[Start of Attachment]
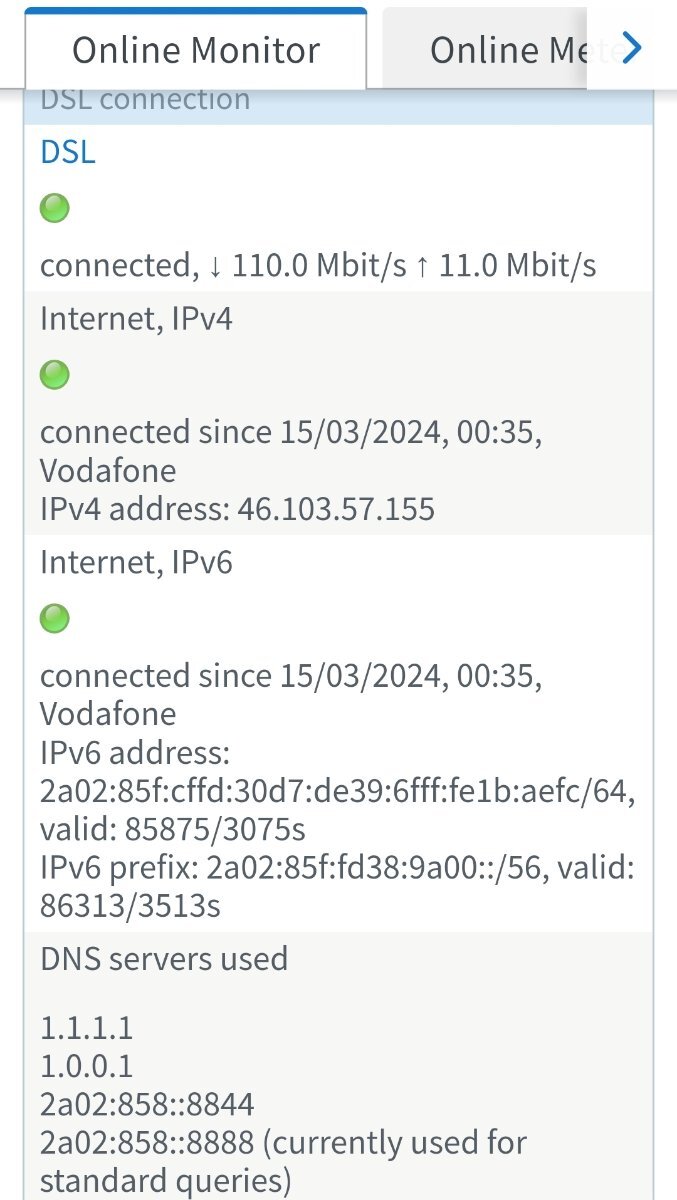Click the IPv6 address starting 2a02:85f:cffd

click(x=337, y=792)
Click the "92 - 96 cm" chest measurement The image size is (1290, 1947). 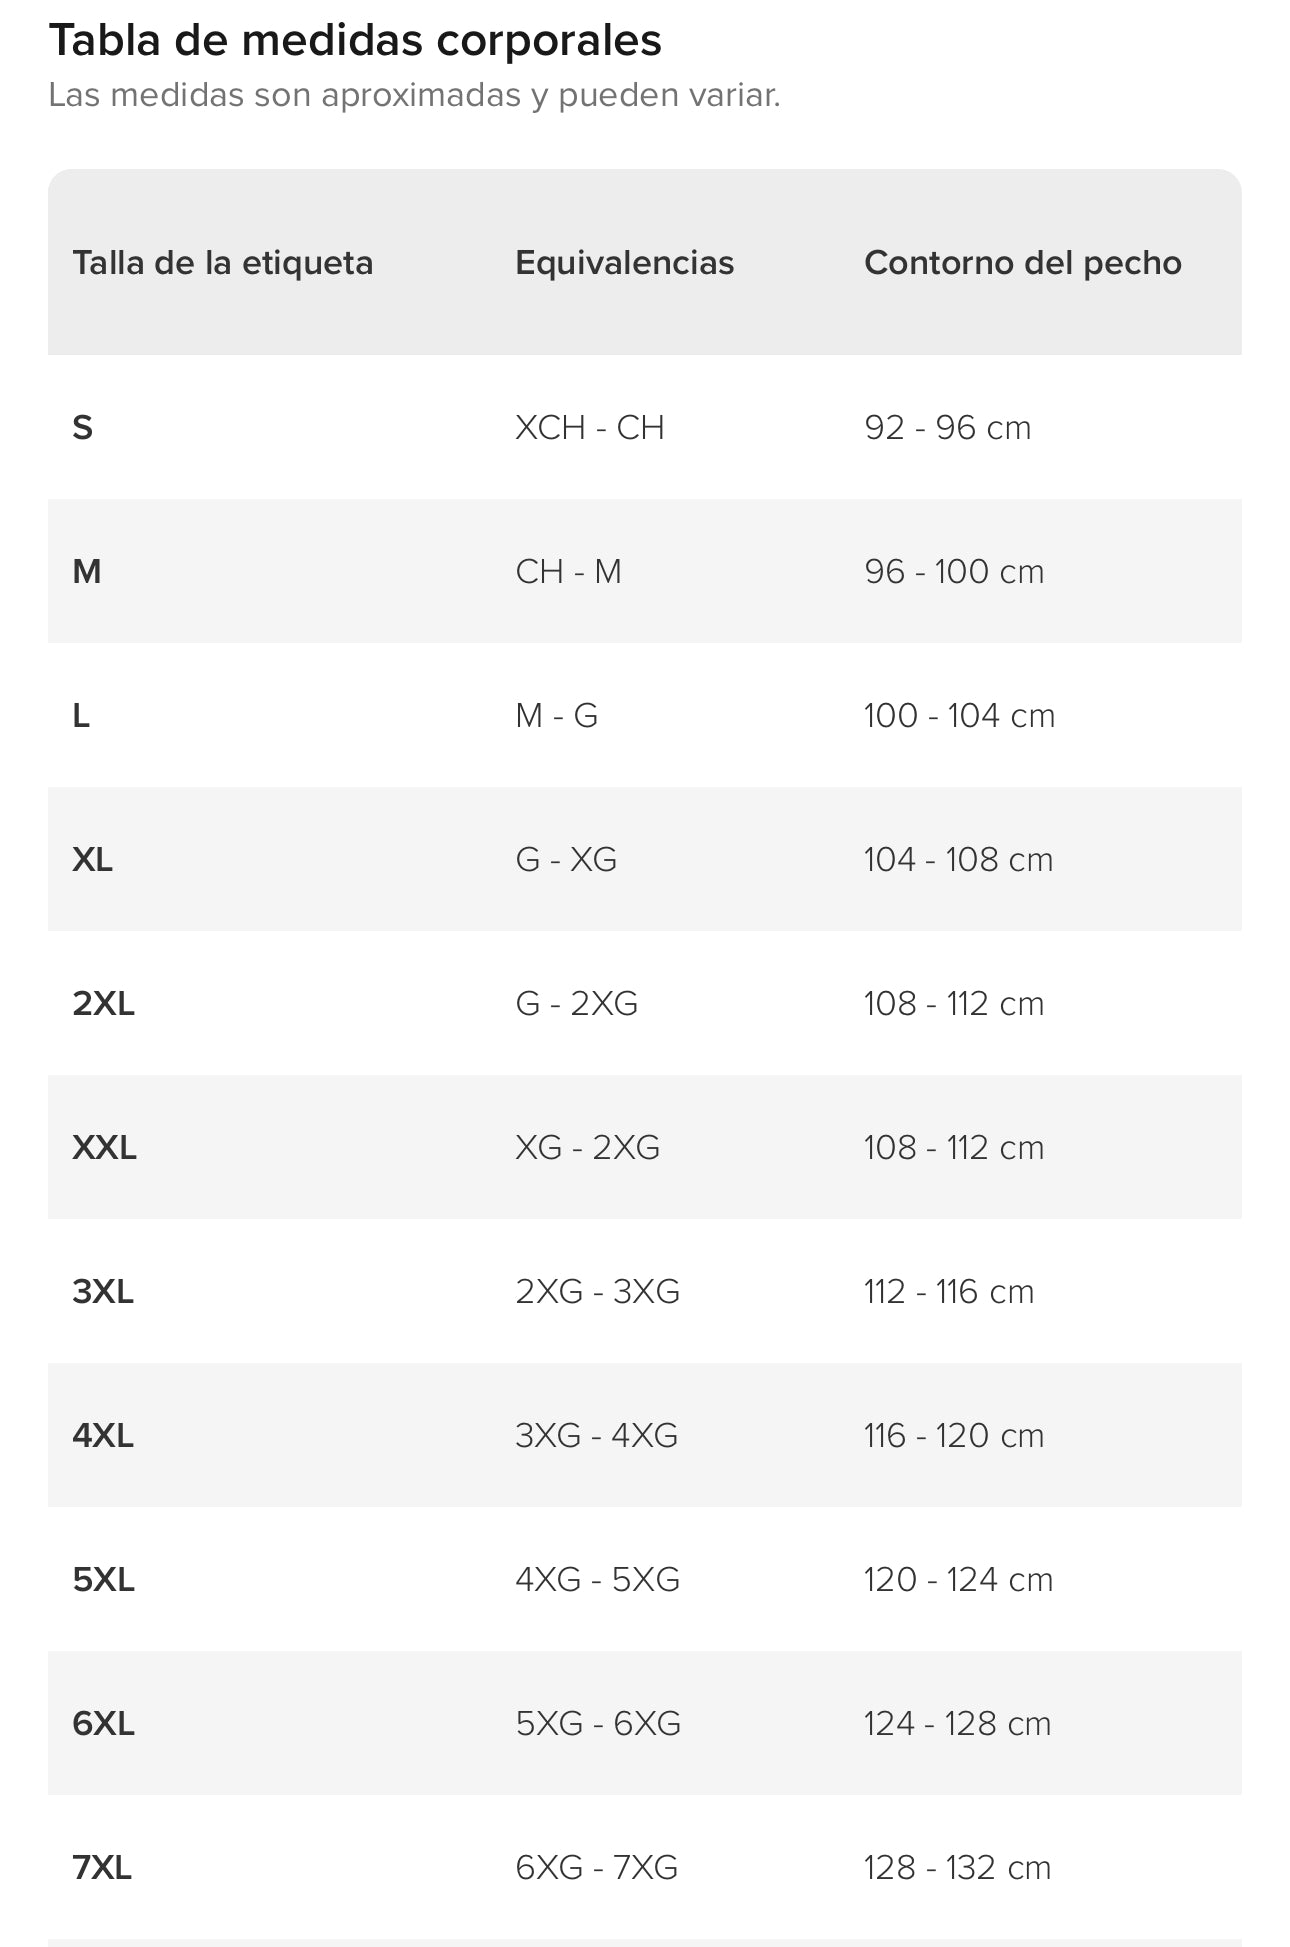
[End of Attachment]
[Start of Attachment]
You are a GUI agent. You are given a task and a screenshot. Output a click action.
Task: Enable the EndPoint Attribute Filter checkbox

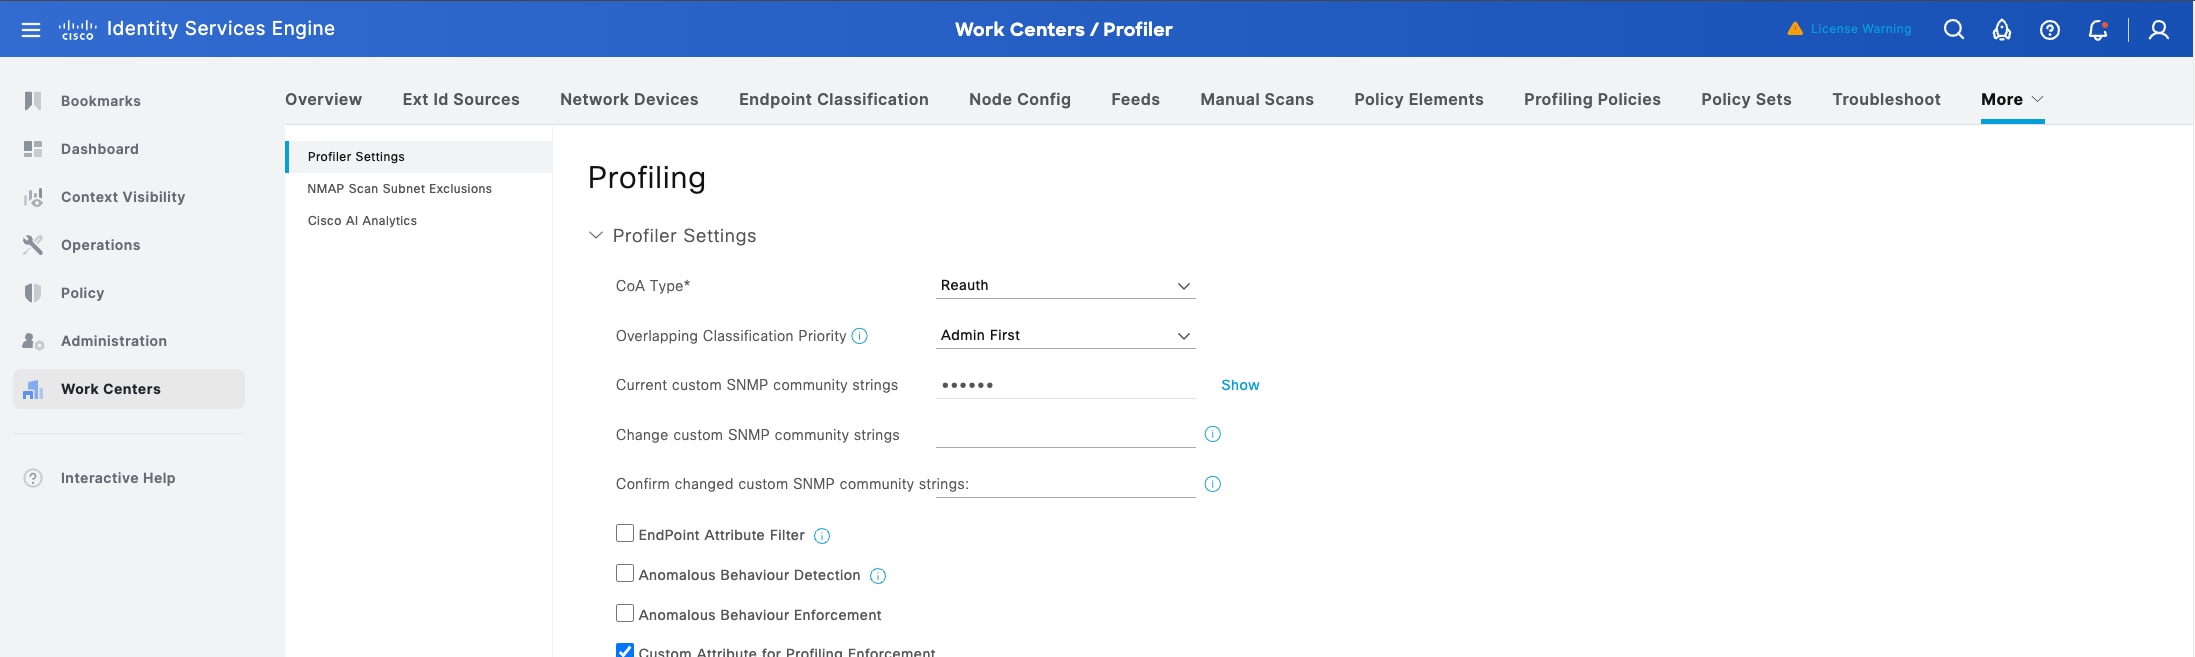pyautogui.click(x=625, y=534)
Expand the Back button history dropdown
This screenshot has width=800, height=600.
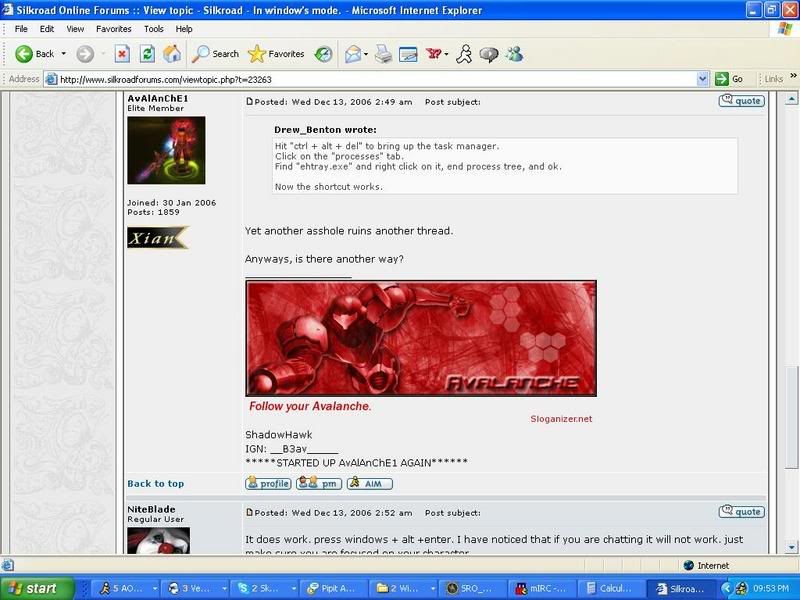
[End of Attachment]
[Start of Attachment]
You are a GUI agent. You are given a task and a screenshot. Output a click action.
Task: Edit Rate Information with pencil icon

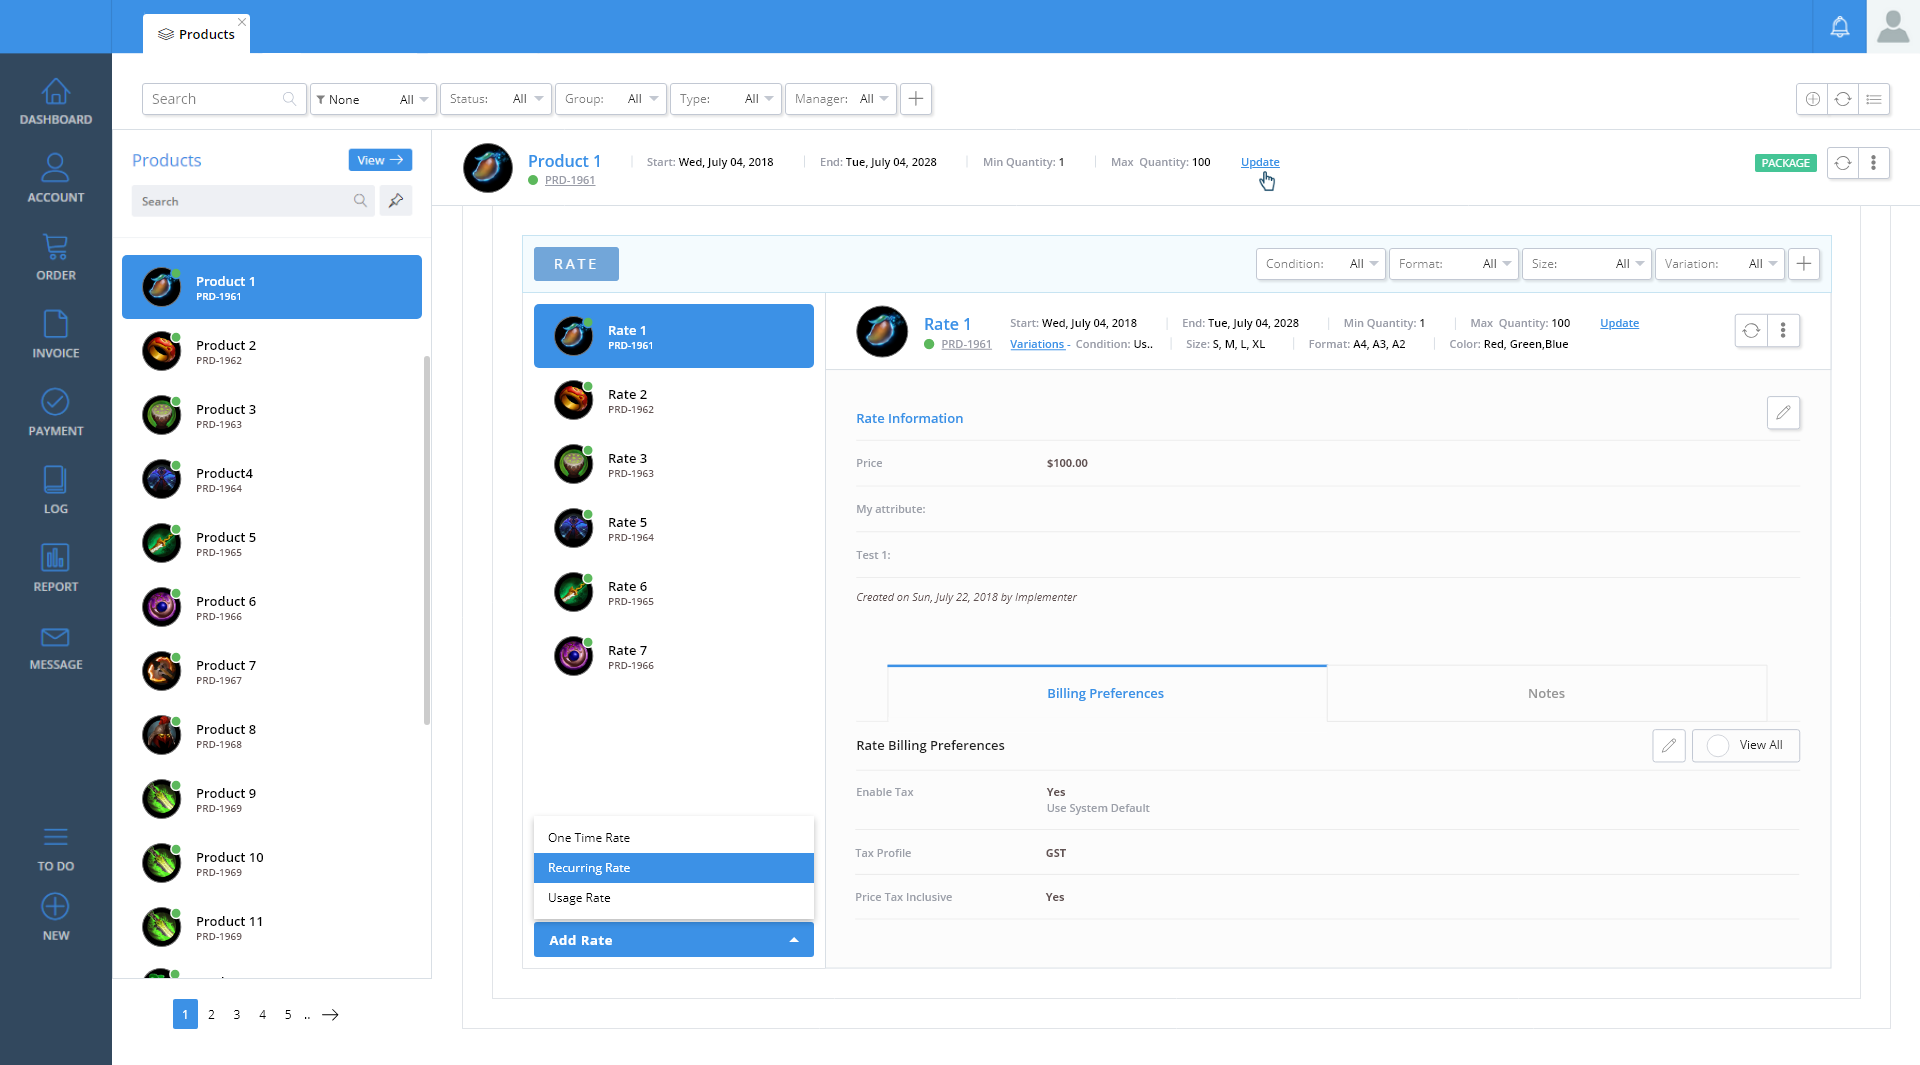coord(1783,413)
[End of Attachment]
Output the lines above exactly, but only those between the line holding "Expand the Back button history dropdown" and the line holding "This screenshot has width=800, height=600.", inclusive.

Answer area:
Expand the Back button history dropdown
This screenshot has width=800, height=600.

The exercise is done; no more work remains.